There are some small inconsistencies here and there, but, unfortunately, the culmination of the story contains the most gigantic plot hole in the entire game. It turns out that, for some weird reason, deleting that initial D-Mail from SERN’s database would return the world to the past in the Prologue, in which Kurisu died. From a practical standpoint, this makes no sense whatsoever, not least of which because SERN’s D-Mail is a copy of the original sent from Okabe to Daru, and, more importantly, in order to delete it, no time travel is involved. On the date on which Okabe has to decide whether or not to delete the D-Mail, it has existed on that database for about two weeks; it seems like the idea that deleting it would mean that “it never existed” is being taken far too literally here. That said, in a way, it’s rather cheap and dishearteningly silly to have to decide between the very lives of either Mayuri or Kurisu (and having the future be either a nuclear wasteland or a SERN-ruled dystopia, respectively, though these concerns aren’t nearly as important to Okabe) when the mechanism for doing so makes no logical sense whatsoever. For the record, when it came to this point, I chose to save Mayuri and kill Kurisu… and yes, according to the game, the past was changed and Kurisu went back to being dead. There’s also the matter of the second successful D-Mail, the lottery one, which wasn’t only not cancelled, but was largely forgotten about altogether.
These end-game events led me back to a thought I had during the prologue: is Rintaro Okabe a reliable narrator? Sure, the Hououin Kyoma alter-ego is pretty much dead by this point, but after embarking on the Mayuri route, and not long before the SERN database deletion was carried out, Kurisu left Akihabara to fly back to the United States. That said, it lessens the impact of her dying, or “dying”: either way, Okabe’s memories would be pretty much all he had left of her.
As of this writing, I’ve only seen Mayuri’s ending and not any of the others, though I might go back and at least check out Suzuha’s, since she ended up being my favorite character. The fan book which came with the Limited Edition contains, among other things, plenty of spoilers for all of the endings, including hints for actions that need to be taken to reach them. It makes for interesting reading if you, like me, have played all the way through and have reached one ending, but don’t have a terribly strong need to see any of the others. However, if you have the LE and don’t want anything spoiled, don’t so much as flip through it until you’ve seen all the content you want to see.

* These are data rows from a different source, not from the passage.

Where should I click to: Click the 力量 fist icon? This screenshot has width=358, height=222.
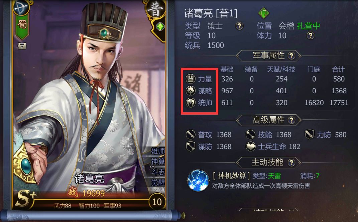pyautogui.click(x=190, y=79)
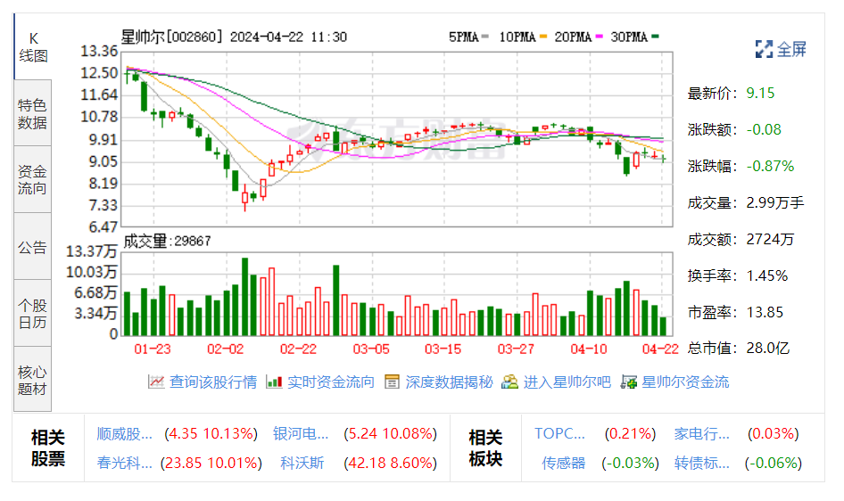Viewport: 844px width, 501px height.
Task: Open the 公告 tab
Action: click(x=33, y=247)
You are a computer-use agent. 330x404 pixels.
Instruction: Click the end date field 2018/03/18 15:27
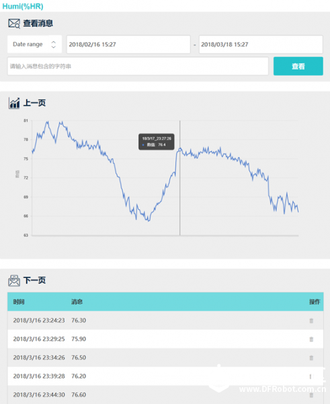pyautogui.click(x=261, y=44)
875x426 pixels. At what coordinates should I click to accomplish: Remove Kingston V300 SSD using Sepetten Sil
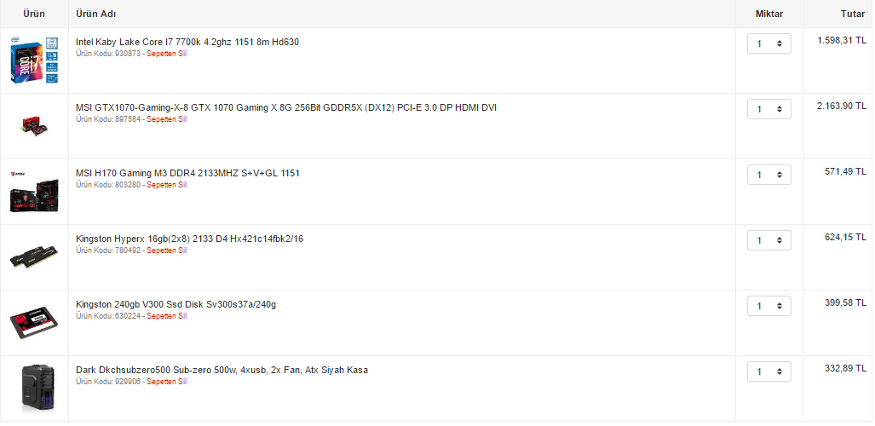166,316
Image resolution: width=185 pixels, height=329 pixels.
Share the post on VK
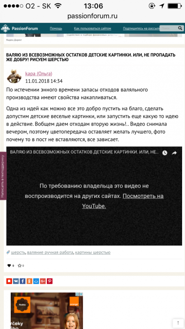(16, 281)
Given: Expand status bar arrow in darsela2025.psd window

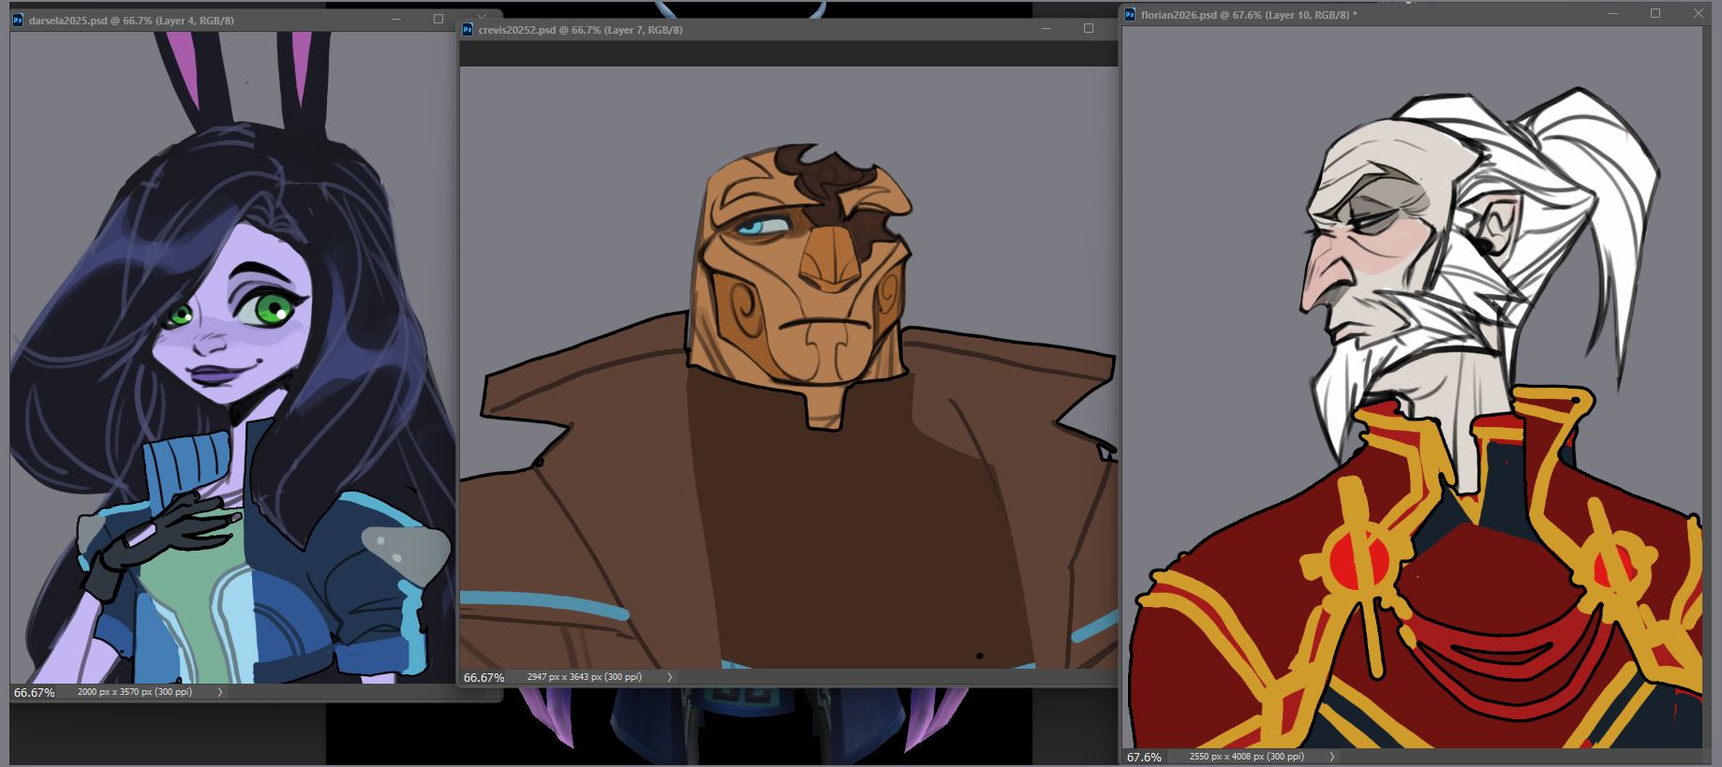Looking at the screenshot, I should (x=220, y=692).
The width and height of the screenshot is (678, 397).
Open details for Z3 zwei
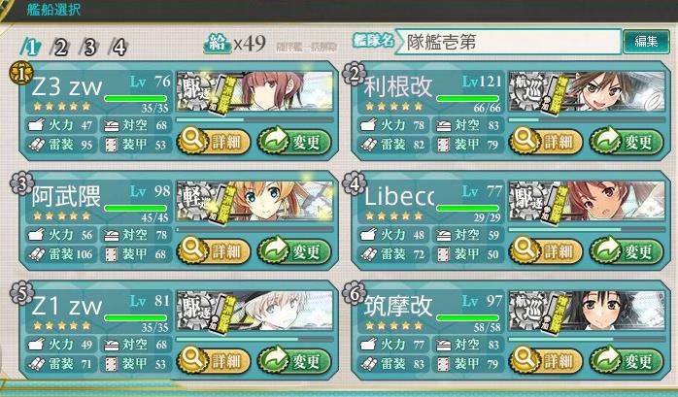tap(214, 142)

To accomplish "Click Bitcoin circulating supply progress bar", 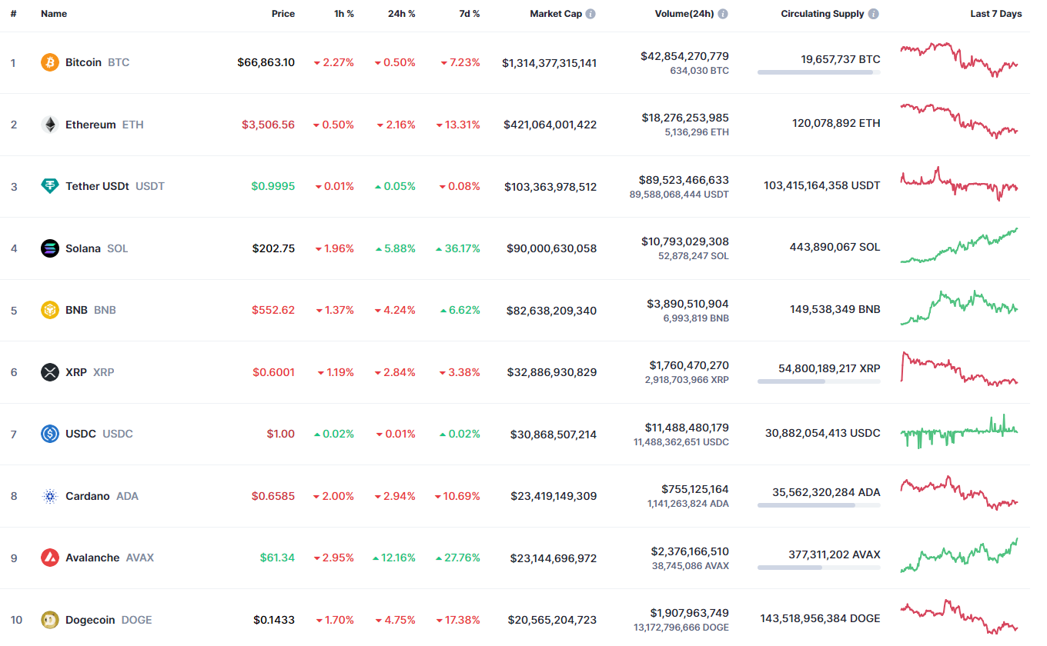I will [818, 72].
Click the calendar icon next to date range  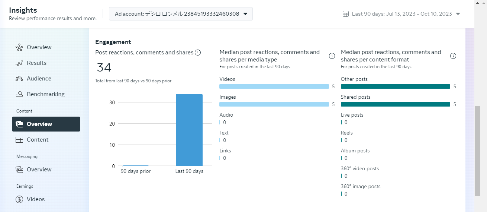tap(345, 14)
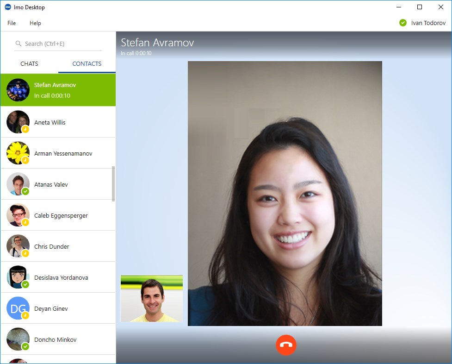Open Aneta Willis contact
The height and width of the screenshot is (364, 452).
(50, 123)
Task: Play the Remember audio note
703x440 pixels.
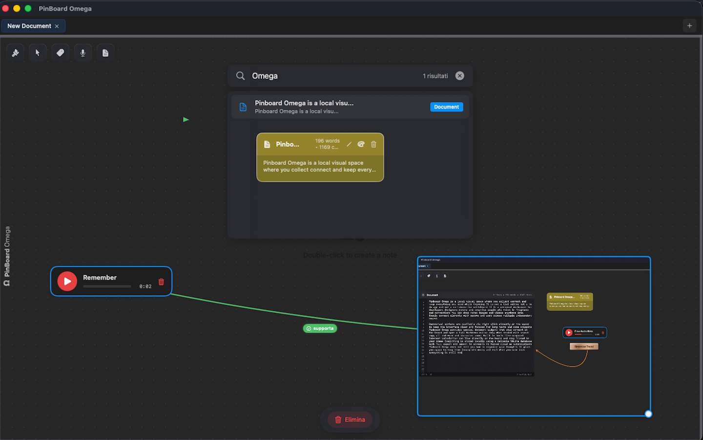Action: point(67,281)
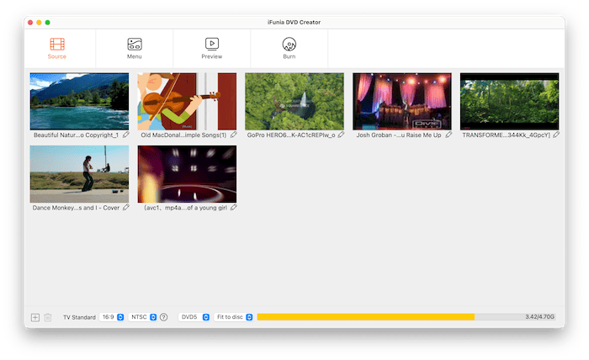Open the Source tab

[57, 48]
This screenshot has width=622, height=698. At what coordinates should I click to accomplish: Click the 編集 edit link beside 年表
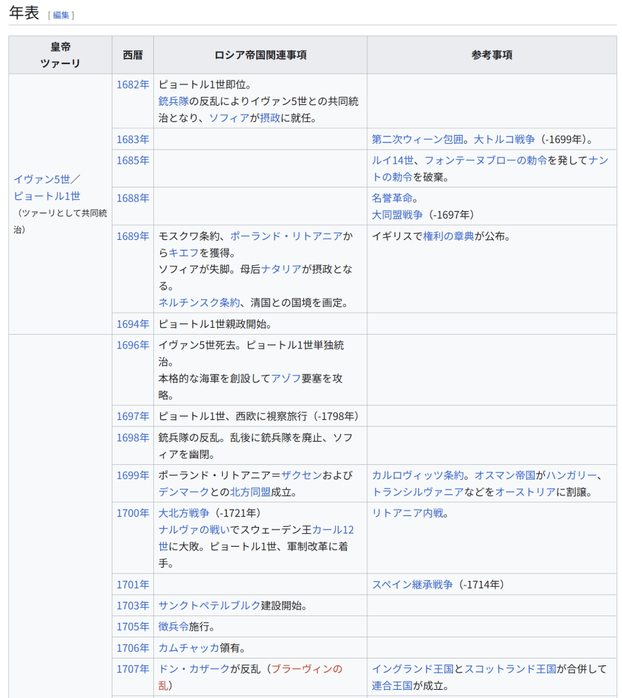pyautogui.click(x=61, y=15)
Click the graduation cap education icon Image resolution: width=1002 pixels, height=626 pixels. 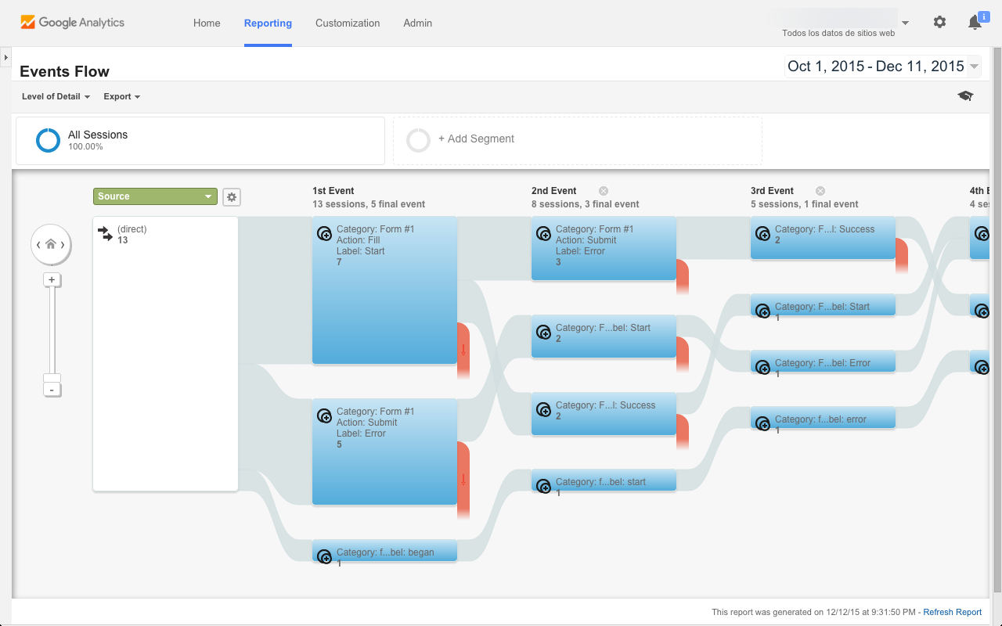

Steins;Gate is flawed, and I’m still not completely sure if its high points make up for the troublesome final act, but thanks to its endearing characters, solid production values, and the occasional surprise (which was always welcome, since thanks to some heavy-handed foreshadowing, some major revelations were ones I had correctly guessed about well ahead of time), most of my experience was good. It’s not about to usurp Last Window or the second Ace Attorney from the lofty positions they hold in my own personal visual novel rankings, and it is nowhere near as good as Ghost Trick, my favorite adventure game of any kind, but Steins;Gate has its merits. In the end, my main hope for this game hasn’t changed: that as a high-profile ambassador for PC visual novels in English, it does well enough to ensure more and better such titles to be localized in the future.